Exercise ->
Set down, word for word, the part of the data that opens with its first line and closes with the line containing "coord(101,91)", including both of those lines.

(Data for locating words and elements)

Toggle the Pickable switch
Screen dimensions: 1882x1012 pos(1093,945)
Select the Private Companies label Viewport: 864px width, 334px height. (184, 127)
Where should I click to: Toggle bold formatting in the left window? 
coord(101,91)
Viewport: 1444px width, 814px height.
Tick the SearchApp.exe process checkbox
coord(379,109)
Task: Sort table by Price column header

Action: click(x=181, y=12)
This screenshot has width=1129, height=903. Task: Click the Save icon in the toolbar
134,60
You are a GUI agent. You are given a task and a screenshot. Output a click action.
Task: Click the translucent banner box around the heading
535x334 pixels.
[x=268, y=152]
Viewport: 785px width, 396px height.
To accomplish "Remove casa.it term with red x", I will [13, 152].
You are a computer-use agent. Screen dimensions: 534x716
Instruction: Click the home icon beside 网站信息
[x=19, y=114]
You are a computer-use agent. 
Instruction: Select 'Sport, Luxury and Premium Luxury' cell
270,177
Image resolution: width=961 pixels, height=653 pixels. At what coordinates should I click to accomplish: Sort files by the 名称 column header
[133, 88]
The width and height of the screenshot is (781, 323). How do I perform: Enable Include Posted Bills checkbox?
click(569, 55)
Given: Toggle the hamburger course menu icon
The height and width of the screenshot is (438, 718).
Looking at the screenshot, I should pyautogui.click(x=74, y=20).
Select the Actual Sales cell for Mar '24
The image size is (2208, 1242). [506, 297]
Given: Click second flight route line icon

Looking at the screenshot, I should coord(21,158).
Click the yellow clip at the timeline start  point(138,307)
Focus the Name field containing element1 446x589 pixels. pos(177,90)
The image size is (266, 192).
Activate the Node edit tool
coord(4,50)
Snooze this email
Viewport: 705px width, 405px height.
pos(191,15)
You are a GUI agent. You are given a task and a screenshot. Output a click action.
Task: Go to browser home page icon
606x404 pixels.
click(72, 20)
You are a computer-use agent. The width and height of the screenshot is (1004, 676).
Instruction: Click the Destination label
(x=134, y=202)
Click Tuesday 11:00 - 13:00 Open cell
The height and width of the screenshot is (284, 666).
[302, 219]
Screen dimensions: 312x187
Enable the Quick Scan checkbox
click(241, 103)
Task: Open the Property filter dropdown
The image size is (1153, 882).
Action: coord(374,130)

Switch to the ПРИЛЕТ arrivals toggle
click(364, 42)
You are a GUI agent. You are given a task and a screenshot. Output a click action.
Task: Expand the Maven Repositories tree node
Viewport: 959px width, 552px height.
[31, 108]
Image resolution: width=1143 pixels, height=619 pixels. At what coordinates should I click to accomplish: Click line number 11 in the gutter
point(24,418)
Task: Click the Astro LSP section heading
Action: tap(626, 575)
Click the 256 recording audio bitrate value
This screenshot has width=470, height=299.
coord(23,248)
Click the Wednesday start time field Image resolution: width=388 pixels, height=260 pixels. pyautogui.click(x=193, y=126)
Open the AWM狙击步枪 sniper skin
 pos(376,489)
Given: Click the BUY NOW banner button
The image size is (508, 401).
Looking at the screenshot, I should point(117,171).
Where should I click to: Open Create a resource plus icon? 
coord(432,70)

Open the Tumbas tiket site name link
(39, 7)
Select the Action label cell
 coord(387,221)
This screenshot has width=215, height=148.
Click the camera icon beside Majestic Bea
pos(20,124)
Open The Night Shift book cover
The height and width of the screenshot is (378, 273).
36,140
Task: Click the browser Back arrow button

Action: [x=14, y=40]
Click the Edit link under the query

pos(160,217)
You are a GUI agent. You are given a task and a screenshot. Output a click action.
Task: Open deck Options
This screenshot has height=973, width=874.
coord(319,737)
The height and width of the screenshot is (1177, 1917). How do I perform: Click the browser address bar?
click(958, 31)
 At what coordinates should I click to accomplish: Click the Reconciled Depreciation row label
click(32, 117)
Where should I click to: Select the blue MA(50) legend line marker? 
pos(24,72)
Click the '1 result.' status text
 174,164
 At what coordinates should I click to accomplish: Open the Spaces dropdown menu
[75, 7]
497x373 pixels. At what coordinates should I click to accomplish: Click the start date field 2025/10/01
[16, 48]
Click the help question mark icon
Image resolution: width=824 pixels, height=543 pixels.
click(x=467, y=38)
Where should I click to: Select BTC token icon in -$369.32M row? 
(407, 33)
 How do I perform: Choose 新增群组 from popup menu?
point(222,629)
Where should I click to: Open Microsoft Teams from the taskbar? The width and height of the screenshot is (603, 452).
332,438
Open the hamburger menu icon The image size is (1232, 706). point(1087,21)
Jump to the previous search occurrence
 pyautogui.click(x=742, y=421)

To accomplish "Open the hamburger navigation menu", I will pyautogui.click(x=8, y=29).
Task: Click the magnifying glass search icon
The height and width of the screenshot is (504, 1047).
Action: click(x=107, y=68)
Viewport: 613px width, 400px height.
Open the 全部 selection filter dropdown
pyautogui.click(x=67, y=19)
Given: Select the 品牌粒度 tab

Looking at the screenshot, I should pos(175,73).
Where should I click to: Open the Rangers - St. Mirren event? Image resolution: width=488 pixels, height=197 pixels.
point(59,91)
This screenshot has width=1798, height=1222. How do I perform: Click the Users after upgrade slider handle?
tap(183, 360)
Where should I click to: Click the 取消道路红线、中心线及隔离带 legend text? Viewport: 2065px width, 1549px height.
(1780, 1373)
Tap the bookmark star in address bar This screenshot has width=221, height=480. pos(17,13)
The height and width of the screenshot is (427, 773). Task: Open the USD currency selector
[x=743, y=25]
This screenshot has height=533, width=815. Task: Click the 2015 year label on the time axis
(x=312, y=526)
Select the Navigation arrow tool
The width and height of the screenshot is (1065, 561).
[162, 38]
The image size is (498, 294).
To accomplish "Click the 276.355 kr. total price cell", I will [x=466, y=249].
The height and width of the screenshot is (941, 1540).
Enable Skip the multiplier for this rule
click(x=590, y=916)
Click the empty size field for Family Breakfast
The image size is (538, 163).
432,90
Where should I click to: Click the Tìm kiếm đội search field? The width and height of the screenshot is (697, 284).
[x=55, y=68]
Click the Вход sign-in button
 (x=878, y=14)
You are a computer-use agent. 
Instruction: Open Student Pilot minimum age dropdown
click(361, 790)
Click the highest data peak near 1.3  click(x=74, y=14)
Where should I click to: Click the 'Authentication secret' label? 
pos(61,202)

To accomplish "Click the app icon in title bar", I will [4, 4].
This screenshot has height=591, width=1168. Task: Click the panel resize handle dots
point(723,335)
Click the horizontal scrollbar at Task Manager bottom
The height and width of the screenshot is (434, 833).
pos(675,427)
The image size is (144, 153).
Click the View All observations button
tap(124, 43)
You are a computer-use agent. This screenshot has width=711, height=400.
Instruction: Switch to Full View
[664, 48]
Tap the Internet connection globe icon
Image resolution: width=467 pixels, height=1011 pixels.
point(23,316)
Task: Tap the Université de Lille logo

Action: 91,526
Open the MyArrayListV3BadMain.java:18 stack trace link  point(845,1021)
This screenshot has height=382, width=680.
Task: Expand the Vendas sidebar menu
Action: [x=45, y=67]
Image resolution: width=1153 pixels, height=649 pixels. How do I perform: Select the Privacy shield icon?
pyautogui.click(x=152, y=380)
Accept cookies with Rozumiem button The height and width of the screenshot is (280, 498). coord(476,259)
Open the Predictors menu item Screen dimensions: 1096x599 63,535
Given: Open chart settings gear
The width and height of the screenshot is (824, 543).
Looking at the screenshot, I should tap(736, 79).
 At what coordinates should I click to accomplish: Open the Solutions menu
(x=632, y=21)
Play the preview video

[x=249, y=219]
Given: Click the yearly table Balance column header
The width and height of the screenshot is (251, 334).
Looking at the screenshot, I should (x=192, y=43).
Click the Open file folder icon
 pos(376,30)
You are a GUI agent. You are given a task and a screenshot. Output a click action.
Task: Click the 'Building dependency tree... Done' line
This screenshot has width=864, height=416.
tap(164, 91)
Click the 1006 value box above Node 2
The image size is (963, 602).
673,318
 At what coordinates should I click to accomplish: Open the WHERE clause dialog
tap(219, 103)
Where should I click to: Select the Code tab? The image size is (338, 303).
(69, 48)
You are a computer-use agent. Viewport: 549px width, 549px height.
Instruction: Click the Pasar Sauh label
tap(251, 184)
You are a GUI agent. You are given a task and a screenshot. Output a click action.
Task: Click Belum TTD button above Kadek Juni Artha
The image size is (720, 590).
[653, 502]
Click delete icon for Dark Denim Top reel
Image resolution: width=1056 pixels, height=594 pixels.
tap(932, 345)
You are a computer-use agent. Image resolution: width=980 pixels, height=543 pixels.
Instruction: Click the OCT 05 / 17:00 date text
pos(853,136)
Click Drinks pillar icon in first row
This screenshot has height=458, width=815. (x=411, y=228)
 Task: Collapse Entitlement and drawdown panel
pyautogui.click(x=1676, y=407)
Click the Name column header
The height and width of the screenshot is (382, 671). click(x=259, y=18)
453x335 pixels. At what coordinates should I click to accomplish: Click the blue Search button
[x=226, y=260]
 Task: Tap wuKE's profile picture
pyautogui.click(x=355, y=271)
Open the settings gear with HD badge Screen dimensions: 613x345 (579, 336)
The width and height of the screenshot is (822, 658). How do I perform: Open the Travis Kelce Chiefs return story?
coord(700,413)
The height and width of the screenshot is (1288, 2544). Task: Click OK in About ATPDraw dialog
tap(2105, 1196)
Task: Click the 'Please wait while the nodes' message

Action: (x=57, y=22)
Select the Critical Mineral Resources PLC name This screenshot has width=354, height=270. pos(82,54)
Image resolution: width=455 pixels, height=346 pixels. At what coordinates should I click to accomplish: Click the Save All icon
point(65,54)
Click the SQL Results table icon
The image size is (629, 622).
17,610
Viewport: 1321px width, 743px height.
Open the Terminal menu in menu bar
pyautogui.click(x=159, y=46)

Exercise answer ->
Toggle the Pickable switch
Screen dimensions: 1882x1012 pos(1093,945)
Select the Private Companies label Viewport: 864px width, 334px height. (184, 127)
Where should I click to: Toggle bold formatting in the left window? 
coord(101,91)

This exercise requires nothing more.